Postby alberich00 » Wed May 22, 2013 5:25 am

So, here we are at RW's bicentennial birthday bash. Circumstances have limited me to ordering takeout food from a German restaurant, and trying to persuade my mother (who will be 92 on 6/2/13), and perhaps one of her nieces, to share with me the viewing of all or part of the MET/Levine dvd of, say, "The Valkyrie."

What can I say about Wagner that I haven't said?

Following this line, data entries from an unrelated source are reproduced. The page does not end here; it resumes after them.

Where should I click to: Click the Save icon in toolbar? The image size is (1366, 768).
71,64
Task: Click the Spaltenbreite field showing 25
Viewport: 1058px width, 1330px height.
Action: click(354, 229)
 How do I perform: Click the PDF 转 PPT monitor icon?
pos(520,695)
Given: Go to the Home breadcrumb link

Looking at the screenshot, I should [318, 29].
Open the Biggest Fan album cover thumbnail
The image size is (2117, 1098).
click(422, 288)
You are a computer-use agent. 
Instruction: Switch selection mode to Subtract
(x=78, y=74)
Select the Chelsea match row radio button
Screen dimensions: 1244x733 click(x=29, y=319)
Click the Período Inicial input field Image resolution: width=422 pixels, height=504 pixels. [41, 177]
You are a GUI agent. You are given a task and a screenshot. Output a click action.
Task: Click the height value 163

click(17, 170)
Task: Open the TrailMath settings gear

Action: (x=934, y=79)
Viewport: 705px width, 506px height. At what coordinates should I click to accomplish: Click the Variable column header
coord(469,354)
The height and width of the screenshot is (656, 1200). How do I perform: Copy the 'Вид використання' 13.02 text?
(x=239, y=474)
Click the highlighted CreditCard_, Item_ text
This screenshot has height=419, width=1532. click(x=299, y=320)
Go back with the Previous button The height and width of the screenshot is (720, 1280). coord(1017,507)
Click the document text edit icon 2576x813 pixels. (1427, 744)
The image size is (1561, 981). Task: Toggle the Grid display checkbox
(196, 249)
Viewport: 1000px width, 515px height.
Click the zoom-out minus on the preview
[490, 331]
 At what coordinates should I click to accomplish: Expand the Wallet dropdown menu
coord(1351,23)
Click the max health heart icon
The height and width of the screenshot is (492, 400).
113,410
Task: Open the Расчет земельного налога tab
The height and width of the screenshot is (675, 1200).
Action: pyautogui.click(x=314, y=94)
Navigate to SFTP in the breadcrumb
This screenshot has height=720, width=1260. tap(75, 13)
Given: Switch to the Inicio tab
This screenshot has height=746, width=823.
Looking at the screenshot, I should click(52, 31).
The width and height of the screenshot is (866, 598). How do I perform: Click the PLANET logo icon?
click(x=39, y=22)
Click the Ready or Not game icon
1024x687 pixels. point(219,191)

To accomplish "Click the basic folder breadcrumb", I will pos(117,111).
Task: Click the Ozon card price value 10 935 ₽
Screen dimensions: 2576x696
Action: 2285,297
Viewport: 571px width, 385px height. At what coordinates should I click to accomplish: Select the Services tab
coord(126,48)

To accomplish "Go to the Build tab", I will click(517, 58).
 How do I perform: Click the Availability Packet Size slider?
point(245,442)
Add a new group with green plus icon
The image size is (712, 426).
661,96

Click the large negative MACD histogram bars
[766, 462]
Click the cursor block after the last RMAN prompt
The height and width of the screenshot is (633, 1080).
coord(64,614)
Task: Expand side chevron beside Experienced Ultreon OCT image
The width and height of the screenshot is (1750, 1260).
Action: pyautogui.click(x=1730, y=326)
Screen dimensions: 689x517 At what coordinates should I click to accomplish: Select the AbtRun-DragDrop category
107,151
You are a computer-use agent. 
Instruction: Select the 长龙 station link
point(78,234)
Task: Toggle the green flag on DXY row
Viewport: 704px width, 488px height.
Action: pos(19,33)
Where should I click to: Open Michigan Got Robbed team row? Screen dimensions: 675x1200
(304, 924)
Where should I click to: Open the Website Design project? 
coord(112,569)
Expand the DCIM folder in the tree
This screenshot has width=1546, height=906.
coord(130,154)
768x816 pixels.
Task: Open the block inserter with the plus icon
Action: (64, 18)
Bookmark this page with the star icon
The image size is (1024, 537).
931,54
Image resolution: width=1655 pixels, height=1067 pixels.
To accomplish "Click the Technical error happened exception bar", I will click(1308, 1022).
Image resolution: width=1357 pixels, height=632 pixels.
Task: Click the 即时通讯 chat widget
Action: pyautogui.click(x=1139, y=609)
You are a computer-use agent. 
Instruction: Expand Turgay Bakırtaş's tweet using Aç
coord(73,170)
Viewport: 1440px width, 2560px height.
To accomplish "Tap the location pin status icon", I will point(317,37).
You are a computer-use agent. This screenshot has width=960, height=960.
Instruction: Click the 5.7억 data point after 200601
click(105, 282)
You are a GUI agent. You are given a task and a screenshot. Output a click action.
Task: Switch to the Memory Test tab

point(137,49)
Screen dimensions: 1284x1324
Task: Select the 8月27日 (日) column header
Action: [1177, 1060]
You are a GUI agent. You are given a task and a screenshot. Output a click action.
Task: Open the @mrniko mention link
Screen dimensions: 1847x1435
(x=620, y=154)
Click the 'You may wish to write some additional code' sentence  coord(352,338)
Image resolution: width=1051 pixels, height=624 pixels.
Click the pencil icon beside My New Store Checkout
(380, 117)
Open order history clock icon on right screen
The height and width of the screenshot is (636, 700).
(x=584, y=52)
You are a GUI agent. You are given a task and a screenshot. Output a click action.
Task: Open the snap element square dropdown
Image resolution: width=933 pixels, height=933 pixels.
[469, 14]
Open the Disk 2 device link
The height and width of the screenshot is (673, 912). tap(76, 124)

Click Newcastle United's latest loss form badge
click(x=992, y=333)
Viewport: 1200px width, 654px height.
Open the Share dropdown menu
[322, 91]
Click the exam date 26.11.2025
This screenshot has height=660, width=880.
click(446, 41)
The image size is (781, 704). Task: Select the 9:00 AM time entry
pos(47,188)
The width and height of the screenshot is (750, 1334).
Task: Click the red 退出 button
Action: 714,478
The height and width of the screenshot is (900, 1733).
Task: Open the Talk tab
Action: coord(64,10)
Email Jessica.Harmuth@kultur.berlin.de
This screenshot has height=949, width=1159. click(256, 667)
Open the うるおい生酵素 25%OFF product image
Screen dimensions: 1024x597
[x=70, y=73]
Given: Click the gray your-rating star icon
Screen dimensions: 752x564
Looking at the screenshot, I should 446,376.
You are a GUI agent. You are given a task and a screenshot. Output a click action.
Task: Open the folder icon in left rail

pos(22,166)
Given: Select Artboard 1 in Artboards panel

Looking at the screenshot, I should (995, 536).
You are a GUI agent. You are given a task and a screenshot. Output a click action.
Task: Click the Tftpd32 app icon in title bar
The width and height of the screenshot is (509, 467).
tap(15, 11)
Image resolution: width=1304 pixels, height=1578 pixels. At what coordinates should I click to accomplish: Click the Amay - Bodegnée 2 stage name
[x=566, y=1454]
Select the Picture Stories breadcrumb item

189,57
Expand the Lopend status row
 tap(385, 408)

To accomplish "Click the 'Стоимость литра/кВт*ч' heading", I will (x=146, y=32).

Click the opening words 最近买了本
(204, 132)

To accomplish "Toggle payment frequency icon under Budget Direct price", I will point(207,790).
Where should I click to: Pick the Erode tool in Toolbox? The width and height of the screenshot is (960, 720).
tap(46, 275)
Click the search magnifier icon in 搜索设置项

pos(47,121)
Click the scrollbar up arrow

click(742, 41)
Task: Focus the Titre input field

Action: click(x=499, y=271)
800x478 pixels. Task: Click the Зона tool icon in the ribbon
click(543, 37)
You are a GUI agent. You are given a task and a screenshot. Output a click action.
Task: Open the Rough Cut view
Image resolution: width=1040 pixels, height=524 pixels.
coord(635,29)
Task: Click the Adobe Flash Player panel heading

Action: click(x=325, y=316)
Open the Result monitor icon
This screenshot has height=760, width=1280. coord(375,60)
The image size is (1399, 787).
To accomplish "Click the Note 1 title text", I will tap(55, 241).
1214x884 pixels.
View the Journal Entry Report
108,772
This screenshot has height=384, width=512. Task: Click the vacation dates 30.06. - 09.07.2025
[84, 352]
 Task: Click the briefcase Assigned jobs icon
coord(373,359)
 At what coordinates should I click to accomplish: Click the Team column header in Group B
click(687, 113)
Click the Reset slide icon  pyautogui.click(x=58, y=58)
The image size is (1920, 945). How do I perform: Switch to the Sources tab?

Well, I can at least tap Nietzsche to express what I'm feeling, and once the inspiration hits me later today, I'll have something more of my own to add:

"There is a musician who, more than any other musician, is a master at finding the tones in the realm of suffering, depressed, and tortured souls, at giving language even to mute misery. None can equal him in the colors of late fall, in the indescribably moving happiness of the last, truly last, truly shortest joy; he knows a sound for those quiet, disquieting midnights of the soul, where cause and effect are out of joint and where at any moment something might originate 'out of nothing.' (...) ... indeed, as the Orpheus of all secret misery he is greater than any." From "Nietzsche contra Wagner" by Friedrich Nietzsche

Ah, and here's some other choice chants of praise from Giuseppe Verdi, Thomas Mann, and good old H.L.Mencken, the Bard of Baltimore, and part of that same German colony in my home state of Maryland which included my great-great-grandfather Alexander Heise, who escaped Germany in 1869-1870 to escape Bismarck's conscription (or so the family story goes):

"When Verdi heard of Wagner's death, he wrote to Giulio Ricordi of the powerful mark the composer would leave upon the history of art. But he reconsidered his observation; his pen cancelled 'powerful' and in its place he wrote 'most powerful' - 'potentissima'." From "Richard Wagner: The Man, His Mind, and His Music" by Robert Gutman [PH: with whom yours truly shared some drinks late at night in Chicago alongside some other leading lights of the Wagner-world during the Richard Wagner Centennial (of his death in 1883) conference "Wagner in Retrospect: A Centennial Reappraisal) sponsored by the Univ. of Illinois, Chicago, in November 1983.]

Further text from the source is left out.